SOURCE EXTRACT:
1. What about the environment, activities, and structure of this course are helping your learning?

2. What specific suggestions do you have for changing the environment, activities, or structure of the course to better help your learning? We don't recommend asking students for a general evaluation.

Their overall opinion of your teaching isn't useful for making mid-semester changes. Plus, that kind of feedback can be difficult to accept, especially if it's unfavorable. Focus on what you can change — assignments, homework, pace or activities.

What do I do with early feedback once I have it?

First, try to interpret your students' feedback objectively — don't be drawn only to the negative comments — to determine what changes you can make. Consider discussing the input with a colleague or one of our consultants, who can help you decide on the best plan of action. Then, share your interpretation of the feedback and your action plan with your students. Doing so indicates that you listened, took their input seriously and care enough to respond. Here are some guidelines for handling that discussion:

  • Thank your students for their time and comments.
  • Share both a positive and a negative set of comments that are especially relevant.
  • Only discuss a few comments. Don't draw out the discussion so long that students lose interest. This isn't a time to preach.
  • When discussing a teaching strategy you can't change, explain why.

Remember that your students gave you input in good faith. If you can't maintain a positive, accepting attitude when discussing the results, you may need to reconsider how you use the early feedback process. You can start by just asking students for information — over time, you'll like become more comfortable discussing the results with your classes.

EXERCISES:
A. Per the early feedback guide, why shouldn't an instructor ask students for a general evaluation of their teaching?
B. List every bulleted guideline that the early feedback guide gives for discussing feedback with students.
The data after this point plays no part in this work.

GIVEN RECORDS:
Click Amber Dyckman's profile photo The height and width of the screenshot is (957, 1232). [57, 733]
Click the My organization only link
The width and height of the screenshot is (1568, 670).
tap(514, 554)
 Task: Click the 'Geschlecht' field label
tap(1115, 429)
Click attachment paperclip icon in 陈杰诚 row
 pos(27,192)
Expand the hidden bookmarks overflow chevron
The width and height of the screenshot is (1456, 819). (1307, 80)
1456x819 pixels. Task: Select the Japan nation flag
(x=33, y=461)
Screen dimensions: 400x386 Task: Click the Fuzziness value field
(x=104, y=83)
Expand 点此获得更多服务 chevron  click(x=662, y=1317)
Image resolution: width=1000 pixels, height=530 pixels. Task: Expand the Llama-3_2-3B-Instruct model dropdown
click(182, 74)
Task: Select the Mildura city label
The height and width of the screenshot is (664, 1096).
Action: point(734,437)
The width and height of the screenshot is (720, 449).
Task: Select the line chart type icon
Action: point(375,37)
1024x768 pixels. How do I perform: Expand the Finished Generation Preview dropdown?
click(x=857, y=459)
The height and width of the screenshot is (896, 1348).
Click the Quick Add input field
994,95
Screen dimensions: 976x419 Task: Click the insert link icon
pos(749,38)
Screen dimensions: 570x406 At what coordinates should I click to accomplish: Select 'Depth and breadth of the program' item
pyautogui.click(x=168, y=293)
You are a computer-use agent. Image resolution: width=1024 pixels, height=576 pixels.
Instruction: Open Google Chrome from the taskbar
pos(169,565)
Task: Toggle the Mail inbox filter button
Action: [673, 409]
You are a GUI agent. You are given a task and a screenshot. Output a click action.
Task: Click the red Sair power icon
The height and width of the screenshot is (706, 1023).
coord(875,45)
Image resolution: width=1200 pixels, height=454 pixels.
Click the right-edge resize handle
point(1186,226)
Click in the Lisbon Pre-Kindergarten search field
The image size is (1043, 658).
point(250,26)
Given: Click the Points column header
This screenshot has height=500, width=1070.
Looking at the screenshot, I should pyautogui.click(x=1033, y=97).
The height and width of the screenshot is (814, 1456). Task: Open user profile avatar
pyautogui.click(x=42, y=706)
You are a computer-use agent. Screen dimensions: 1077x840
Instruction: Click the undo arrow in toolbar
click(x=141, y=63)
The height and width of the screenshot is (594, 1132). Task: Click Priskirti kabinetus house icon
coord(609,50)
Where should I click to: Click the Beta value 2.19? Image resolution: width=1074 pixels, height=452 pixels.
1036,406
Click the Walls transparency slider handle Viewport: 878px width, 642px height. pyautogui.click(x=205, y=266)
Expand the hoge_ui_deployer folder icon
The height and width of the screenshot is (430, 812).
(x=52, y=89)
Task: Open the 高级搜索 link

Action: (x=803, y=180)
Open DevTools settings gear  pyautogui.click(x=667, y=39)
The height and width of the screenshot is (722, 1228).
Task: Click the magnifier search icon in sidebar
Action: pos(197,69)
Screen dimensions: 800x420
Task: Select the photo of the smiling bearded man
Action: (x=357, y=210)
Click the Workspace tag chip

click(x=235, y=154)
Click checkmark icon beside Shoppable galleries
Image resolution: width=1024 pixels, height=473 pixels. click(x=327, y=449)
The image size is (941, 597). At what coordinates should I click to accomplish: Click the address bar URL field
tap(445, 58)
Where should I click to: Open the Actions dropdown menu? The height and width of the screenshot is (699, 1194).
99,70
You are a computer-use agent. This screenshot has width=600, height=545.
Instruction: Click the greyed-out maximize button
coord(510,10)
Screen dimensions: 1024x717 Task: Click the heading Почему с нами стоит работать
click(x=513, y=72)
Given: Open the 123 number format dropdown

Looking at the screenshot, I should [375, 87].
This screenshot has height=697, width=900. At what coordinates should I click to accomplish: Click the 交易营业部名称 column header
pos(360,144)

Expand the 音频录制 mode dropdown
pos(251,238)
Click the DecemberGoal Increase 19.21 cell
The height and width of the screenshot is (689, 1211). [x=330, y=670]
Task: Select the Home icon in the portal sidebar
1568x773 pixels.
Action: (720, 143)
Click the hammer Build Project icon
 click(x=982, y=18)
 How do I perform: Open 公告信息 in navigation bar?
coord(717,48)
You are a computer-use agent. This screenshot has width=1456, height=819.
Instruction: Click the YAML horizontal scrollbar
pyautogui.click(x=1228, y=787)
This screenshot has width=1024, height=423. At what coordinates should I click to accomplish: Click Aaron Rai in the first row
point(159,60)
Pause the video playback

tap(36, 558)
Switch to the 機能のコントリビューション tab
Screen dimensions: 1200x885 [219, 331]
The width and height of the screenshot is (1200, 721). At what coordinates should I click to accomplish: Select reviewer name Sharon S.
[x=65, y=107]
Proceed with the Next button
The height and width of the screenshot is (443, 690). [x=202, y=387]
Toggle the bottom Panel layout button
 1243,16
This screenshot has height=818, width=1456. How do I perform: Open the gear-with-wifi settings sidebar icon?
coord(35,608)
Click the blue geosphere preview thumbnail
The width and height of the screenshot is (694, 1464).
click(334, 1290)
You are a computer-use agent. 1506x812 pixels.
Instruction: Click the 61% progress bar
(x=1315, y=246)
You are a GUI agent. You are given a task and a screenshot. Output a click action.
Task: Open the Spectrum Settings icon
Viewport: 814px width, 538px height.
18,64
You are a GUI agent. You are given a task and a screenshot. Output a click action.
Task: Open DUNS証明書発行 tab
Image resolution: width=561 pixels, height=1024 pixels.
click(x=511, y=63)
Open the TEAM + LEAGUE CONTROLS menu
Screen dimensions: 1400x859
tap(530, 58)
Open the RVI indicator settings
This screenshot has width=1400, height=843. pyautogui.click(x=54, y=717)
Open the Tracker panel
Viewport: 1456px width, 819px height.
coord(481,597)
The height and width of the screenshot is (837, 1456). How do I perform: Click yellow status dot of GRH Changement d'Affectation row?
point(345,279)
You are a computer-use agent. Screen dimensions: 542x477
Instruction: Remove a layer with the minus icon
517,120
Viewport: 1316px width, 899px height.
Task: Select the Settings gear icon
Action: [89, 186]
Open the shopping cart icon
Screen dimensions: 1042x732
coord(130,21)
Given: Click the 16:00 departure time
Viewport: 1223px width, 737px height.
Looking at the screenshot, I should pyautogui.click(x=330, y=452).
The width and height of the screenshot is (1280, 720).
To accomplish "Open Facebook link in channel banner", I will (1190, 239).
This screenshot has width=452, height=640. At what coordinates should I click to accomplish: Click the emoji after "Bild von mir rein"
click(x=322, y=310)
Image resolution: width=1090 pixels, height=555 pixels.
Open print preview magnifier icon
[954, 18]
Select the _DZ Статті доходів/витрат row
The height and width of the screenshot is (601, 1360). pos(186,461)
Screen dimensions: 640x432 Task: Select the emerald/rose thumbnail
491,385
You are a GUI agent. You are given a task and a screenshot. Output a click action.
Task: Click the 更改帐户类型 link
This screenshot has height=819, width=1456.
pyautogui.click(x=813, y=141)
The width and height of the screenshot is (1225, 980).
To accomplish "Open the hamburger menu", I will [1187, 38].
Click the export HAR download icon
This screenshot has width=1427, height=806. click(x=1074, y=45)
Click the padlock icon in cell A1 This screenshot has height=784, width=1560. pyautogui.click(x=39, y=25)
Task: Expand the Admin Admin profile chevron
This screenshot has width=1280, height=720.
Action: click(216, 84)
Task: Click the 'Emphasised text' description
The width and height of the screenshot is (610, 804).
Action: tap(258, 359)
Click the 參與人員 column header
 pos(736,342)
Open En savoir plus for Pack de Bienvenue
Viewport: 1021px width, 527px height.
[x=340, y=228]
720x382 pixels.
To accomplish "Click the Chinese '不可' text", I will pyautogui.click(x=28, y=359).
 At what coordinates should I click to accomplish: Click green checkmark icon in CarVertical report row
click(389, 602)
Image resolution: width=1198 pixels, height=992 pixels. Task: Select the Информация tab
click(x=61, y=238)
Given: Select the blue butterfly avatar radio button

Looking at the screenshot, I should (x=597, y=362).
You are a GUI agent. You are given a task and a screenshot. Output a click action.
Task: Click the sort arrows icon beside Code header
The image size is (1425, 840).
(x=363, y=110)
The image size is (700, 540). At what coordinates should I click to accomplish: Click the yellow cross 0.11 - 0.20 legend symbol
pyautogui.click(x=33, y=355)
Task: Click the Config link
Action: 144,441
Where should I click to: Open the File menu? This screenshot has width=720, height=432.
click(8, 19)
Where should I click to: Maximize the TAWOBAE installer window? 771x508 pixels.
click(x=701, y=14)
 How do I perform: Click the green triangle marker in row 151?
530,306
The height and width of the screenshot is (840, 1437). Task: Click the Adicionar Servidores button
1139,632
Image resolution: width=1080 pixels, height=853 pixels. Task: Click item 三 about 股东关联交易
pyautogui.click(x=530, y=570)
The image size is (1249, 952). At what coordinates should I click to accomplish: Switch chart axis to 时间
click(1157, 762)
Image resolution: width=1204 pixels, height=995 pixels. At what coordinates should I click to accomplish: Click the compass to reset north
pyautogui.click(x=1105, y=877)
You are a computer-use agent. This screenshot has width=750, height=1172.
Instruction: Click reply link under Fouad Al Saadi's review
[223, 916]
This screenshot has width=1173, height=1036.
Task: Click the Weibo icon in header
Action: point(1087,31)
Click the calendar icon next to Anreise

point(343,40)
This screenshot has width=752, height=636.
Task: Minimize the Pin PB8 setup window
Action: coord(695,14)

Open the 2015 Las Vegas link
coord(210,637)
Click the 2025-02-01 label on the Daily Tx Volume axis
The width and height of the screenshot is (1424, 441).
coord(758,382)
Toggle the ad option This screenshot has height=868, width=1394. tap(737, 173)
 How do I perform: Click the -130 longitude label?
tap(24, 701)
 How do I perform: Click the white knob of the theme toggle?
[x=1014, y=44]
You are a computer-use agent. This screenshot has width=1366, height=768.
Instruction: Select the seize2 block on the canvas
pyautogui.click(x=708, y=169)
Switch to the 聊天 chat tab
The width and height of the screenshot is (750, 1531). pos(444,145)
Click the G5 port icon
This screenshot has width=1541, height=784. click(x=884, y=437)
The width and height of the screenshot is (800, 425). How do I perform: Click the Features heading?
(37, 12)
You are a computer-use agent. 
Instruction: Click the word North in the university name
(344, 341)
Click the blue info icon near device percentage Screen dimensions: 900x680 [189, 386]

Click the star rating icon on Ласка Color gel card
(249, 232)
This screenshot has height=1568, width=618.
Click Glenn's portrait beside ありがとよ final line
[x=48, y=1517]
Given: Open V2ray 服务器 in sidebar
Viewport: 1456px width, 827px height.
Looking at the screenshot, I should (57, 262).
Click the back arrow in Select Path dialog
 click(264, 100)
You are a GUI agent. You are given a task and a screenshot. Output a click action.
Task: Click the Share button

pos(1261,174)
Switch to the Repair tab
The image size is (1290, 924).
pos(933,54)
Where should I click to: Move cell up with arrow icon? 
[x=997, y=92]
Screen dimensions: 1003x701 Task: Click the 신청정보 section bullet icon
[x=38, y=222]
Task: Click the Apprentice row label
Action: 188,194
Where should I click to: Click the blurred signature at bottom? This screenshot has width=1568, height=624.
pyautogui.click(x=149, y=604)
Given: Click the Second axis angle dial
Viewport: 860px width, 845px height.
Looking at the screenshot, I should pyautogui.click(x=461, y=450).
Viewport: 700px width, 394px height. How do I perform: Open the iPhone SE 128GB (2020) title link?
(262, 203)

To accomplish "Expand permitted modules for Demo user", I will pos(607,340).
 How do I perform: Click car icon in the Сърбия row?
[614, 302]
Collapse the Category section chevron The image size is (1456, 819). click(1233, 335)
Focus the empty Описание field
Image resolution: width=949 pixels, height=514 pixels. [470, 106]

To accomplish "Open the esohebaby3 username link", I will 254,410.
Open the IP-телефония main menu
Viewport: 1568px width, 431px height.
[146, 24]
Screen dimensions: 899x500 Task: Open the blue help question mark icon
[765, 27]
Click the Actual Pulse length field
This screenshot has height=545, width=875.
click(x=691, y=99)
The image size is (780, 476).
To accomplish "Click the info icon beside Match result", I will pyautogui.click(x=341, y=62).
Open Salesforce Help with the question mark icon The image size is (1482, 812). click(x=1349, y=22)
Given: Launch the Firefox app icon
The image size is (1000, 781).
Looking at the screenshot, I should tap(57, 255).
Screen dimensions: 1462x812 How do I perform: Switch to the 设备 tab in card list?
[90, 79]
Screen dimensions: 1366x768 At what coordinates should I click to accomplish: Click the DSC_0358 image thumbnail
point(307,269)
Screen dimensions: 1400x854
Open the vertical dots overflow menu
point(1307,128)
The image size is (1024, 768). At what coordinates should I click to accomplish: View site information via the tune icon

EXPECTED RESULTS:
A. Their overall opinion isn't useful for making mid-semester changes, and that kind of feedback can be hard to accept, especially if it's unfavorable.

B.
- Thank your students for their time and comments.
- Share both a positive and a negative set of comments that are especially relevant.
- Only discuss a few comments. Don't draw out the discussion so long that students lose interest. This isn't a time to preach.
- When discussing a teaching strategy you can't change, explain why.